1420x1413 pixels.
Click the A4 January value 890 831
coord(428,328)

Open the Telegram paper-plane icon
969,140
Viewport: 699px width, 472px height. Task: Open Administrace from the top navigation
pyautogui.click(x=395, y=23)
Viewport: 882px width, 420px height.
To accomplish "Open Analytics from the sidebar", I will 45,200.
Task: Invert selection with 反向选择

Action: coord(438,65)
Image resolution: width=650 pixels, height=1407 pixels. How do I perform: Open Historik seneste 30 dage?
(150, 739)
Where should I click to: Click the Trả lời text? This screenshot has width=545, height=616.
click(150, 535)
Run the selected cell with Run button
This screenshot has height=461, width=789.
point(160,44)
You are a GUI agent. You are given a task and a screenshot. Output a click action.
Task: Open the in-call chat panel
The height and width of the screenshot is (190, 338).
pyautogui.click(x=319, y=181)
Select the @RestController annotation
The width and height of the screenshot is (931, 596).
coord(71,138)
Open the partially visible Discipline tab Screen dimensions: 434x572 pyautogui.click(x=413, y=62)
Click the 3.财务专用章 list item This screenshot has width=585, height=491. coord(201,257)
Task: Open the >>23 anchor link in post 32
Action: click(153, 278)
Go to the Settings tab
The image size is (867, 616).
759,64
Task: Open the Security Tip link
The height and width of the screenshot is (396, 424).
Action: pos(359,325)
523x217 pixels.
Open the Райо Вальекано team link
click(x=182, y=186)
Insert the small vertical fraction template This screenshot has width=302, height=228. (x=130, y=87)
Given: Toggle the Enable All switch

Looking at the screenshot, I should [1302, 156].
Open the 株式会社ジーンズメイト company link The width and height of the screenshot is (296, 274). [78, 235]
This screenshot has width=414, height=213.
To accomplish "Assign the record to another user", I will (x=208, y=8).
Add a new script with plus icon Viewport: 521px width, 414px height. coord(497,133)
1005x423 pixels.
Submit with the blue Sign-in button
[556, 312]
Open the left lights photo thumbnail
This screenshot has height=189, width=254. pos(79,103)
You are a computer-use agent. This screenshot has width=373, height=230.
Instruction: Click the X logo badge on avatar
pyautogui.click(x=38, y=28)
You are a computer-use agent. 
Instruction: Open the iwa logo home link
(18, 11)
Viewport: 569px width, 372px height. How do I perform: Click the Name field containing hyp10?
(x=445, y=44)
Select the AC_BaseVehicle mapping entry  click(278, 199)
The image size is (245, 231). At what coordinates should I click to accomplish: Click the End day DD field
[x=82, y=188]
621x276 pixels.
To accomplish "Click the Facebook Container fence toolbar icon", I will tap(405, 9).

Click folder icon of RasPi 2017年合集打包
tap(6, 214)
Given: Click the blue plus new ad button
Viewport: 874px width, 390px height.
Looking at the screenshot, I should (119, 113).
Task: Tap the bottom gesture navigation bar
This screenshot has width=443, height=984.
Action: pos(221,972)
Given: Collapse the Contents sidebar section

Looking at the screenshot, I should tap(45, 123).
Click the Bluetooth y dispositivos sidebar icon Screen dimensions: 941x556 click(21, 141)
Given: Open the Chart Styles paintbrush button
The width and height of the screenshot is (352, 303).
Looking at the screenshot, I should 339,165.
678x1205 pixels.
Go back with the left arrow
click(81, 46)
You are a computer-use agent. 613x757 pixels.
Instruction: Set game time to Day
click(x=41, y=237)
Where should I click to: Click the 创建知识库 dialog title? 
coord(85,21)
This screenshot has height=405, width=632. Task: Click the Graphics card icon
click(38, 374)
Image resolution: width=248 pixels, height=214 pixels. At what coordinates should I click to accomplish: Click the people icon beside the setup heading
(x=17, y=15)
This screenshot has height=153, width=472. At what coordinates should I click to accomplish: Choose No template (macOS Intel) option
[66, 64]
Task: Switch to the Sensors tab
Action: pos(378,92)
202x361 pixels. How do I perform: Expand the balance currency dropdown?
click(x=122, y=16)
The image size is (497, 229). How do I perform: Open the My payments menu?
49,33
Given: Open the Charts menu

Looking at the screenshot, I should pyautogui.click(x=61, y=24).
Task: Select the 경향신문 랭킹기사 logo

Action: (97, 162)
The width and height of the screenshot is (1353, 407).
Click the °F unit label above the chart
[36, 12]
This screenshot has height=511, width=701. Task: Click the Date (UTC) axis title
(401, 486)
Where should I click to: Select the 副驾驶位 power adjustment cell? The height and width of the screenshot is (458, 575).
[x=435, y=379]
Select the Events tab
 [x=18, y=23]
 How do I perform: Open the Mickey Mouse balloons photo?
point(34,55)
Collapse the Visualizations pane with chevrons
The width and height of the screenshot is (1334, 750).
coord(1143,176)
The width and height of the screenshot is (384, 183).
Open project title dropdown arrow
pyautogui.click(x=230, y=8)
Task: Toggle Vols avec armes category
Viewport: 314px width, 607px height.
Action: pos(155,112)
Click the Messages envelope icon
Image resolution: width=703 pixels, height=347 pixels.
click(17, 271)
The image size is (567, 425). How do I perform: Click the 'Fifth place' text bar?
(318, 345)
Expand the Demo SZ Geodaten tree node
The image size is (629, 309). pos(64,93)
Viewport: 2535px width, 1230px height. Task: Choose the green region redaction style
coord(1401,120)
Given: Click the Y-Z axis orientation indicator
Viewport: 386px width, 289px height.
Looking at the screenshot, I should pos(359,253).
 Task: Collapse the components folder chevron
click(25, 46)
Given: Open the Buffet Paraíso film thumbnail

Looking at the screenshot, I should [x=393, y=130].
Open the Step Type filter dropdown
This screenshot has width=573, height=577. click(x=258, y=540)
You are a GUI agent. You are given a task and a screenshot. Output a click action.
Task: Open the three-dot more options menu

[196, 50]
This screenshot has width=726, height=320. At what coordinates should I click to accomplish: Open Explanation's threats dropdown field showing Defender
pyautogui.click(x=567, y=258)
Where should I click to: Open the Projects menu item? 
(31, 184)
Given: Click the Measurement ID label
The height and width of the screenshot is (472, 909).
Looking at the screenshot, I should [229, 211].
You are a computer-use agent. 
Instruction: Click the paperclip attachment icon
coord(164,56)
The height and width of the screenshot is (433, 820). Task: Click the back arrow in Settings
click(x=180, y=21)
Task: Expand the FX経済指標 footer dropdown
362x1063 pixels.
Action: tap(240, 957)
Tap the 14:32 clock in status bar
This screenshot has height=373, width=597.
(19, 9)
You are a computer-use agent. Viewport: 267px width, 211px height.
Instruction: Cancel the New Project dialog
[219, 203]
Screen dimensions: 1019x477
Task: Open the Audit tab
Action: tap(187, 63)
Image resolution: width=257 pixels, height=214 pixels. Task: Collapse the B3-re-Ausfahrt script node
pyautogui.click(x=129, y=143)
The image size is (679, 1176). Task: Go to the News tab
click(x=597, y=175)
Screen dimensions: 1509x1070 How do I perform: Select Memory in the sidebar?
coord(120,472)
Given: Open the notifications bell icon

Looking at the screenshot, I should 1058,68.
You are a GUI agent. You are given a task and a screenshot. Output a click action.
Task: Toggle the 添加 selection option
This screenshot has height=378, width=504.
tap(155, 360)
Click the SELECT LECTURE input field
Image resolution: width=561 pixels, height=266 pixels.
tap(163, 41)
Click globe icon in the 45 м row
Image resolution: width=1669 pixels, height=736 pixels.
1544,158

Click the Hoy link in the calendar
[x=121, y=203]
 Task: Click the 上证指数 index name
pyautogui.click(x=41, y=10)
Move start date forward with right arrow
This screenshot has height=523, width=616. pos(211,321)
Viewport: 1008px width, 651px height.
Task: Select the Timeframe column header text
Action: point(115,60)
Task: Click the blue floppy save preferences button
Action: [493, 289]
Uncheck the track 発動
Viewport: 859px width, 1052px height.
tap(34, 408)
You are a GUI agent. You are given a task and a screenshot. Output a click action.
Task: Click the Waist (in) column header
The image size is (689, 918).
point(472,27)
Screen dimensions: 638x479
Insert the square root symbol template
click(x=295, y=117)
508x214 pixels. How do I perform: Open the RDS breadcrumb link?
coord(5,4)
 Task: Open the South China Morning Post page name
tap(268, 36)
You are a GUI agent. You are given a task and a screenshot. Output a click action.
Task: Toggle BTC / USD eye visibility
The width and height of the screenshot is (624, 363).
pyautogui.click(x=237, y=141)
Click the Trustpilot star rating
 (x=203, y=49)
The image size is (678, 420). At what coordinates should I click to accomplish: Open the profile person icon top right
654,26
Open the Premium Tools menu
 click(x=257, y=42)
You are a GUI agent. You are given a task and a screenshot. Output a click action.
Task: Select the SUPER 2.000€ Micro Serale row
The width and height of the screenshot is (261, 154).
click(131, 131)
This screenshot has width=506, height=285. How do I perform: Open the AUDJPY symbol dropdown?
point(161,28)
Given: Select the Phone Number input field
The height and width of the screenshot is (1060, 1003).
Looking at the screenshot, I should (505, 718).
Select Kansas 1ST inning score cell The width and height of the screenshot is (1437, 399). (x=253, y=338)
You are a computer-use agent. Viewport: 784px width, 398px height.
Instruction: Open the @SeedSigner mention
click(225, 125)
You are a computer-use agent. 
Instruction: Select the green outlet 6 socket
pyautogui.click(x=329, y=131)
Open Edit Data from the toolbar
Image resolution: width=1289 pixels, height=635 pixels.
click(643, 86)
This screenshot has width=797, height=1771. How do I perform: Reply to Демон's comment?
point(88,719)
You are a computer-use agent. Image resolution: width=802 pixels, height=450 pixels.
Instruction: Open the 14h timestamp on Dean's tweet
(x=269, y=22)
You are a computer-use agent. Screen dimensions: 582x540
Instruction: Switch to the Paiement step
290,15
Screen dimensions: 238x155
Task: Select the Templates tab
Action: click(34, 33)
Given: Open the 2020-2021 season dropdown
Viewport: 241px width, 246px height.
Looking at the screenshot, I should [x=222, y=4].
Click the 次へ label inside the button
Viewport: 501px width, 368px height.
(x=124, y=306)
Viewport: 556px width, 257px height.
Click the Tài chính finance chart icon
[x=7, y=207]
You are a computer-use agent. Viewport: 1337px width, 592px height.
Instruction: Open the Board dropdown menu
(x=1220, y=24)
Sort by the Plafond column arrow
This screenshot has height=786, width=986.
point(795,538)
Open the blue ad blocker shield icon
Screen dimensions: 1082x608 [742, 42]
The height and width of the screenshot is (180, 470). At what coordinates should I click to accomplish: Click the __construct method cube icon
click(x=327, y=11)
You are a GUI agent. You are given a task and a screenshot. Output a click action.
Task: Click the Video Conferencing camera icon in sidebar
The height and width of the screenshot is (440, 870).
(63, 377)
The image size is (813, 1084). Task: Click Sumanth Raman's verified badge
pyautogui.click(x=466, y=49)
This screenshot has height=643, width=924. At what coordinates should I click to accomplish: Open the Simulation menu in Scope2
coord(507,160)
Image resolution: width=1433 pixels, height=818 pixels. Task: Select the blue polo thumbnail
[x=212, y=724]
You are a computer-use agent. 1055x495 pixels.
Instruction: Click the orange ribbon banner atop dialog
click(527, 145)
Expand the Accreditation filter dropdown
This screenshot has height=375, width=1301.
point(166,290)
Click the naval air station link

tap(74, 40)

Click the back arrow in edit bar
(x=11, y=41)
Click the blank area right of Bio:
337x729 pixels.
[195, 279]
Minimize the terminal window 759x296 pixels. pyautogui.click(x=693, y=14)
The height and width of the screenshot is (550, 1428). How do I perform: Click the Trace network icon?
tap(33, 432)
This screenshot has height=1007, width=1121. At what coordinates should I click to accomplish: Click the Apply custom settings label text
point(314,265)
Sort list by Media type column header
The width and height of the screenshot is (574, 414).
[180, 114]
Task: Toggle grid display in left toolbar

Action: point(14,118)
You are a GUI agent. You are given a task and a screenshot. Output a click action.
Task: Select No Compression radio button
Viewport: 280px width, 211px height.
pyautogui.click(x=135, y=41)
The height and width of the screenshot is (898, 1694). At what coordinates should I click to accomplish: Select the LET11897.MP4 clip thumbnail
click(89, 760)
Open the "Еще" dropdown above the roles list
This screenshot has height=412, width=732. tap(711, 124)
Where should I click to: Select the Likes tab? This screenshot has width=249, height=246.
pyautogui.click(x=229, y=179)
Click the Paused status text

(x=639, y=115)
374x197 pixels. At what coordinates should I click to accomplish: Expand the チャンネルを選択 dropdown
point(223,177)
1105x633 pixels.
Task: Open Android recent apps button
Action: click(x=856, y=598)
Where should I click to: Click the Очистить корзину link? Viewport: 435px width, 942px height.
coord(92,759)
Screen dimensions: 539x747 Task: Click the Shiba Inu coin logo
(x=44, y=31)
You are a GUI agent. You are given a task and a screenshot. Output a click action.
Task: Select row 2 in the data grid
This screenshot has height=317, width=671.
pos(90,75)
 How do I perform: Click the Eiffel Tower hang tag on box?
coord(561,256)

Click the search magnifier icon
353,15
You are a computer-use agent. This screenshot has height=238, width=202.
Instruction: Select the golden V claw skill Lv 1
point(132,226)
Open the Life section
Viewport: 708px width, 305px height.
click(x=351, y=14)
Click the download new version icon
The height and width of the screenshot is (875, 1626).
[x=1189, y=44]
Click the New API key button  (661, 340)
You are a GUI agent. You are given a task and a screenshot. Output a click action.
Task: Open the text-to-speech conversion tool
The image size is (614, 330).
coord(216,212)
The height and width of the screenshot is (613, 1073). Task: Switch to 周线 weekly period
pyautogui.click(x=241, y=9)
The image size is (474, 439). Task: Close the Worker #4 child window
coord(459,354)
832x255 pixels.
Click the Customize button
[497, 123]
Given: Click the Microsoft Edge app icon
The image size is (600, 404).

> Goal of the exercise: Where in the listing does the string "input" appear? Copy every line that has it.

> Response for this exercise:
Click the SELECT LECTURE input field
Given: Select the Phone Number input field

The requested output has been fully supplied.